Ein Product Owner agiert wie ein CEO

In einem Scrum-Projekt verschwindet die klassische Rolle des Projektleiters. Das Team aus drei bis neun Entwicklern verteilt selbständig die Aufgaben, trifft sich täglich zu kurzen Meetings, bespricht, was erledigt wurde und was an diesem Tag ansteht. Größere Arbeitsabschnitte sind in sogenannten Sprints untergliedert, die idealerweise etwa vier Wochen umfassen. Der Product-Owner trägt die fachliche Verantwortung und kümmert sich um das Budget. Disziplinarisch verantwortlich für die Teammitglieder ist er nicht.

"Wenn sich Projektleiter mit der Rolle des Product Owners anfreunden, merken sie schnell, dass sie mehr Macht haben als vorher. Ihre neue Rolle entspricht der eines kleinen CEOs, sie legen die Funktionalität fest und planen das Release", erklärt Giebel. Ganz anders sehen die Aufgaben eines Scrum-Masters aus, der seinen Kollegen den Rücken frei hält. "Der Scrum-Master kümmert sich um die Infrastruktur, agiert als Mentor und Trainer für das Team und qualifiziert die Mitarbeiter weiter", sagt Giebel.

Wenn Entwicklerteams über Jahre in hierarchischen Strukturen arbeiten, fällt der Wechsel nicht immer leicht. Viele Unternehmen holen sich Hilfe von außen und schulen ihre Mitarbeiter intensiv. "Wir wollten natürlich unsere erfahrenen Projektleiter für die neue Methode begeistern und ihnen die Personalverantwortung nicht entziehen", sagt Gengenbach. Auch wenn diese Doppelrolle in der klassischen Scrum-Lehre nicht vorgesehen ist, wählte die Software AG diesen Weg. Außerdem wollten die Darmstädter keine neue Führungsebene innerhalb des Hauses etablieren. "Unsere erfahrenen Hauptprojektleiter begeistert vor allem die Technik, deshalb wollten wir ihnen diese Verantwortung nicht entziehen. Sie sind die richtigen für die Position des Product Owners."

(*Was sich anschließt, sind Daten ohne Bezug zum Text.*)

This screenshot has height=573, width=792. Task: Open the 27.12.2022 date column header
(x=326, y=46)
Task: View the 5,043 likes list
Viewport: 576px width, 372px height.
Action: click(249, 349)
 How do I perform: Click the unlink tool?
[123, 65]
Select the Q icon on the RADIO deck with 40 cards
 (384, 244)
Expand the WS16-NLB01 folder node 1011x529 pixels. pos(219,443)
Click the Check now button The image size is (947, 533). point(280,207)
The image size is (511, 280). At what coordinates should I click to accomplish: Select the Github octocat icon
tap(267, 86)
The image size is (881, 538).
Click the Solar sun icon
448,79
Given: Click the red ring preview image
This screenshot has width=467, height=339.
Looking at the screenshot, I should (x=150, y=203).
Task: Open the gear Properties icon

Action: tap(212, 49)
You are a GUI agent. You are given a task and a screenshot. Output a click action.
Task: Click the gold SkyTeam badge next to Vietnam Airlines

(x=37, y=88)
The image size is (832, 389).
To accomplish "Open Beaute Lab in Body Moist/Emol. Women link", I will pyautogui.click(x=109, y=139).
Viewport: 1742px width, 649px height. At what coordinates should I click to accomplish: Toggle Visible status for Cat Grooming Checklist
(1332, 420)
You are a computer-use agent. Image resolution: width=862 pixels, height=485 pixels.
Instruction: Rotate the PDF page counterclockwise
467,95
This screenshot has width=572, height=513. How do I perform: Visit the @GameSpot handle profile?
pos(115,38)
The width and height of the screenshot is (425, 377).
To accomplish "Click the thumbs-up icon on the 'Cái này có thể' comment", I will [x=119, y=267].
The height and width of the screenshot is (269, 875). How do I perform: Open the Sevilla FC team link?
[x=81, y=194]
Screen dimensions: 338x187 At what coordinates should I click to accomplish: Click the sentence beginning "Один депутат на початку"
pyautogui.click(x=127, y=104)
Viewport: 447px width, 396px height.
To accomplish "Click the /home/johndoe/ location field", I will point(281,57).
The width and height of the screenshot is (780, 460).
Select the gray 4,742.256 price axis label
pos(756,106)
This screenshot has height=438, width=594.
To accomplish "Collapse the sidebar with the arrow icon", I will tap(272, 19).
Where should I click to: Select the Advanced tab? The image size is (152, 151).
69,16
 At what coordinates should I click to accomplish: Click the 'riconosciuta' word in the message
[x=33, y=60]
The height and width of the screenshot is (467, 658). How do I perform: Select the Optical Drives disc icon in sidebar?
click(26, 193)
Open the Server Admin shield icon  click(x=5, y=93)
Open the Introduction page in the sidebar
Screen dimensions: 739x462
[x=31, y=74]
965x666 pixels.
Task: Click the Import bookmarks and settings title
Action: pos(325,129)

2010 wagte die Software AG den Wechsel. Bis die neuen Prozesse reibungslos funktionierten, dauerte es zwei bis drei Jahre. "Wir haben in einzelnen Teams verschiedene Modelle ausprobiert und die Konzepte immer wieder modifiziert", sagt Gengenbach. In dieser Zeit holte sich das Unternehmen erfahrene Berater ins Haus, die in Workshops gemeinsam mit den Teams praktikable Wege für agiles Entwickeln fanden. Basis-Schulungen in Scrum waren ein wichtiges Element im Veränderungsprozess. "Wir haben auch eigene Mitarbeiter in den Teams zu Scrum Coaches weiterqualifiziert, die ihr Wissen an andere Teams weitergegeben haben. Auf diese Weise konnten wir unsere eigenen Erfahrungen besser einfließen lassen", erläutert Gengenbach.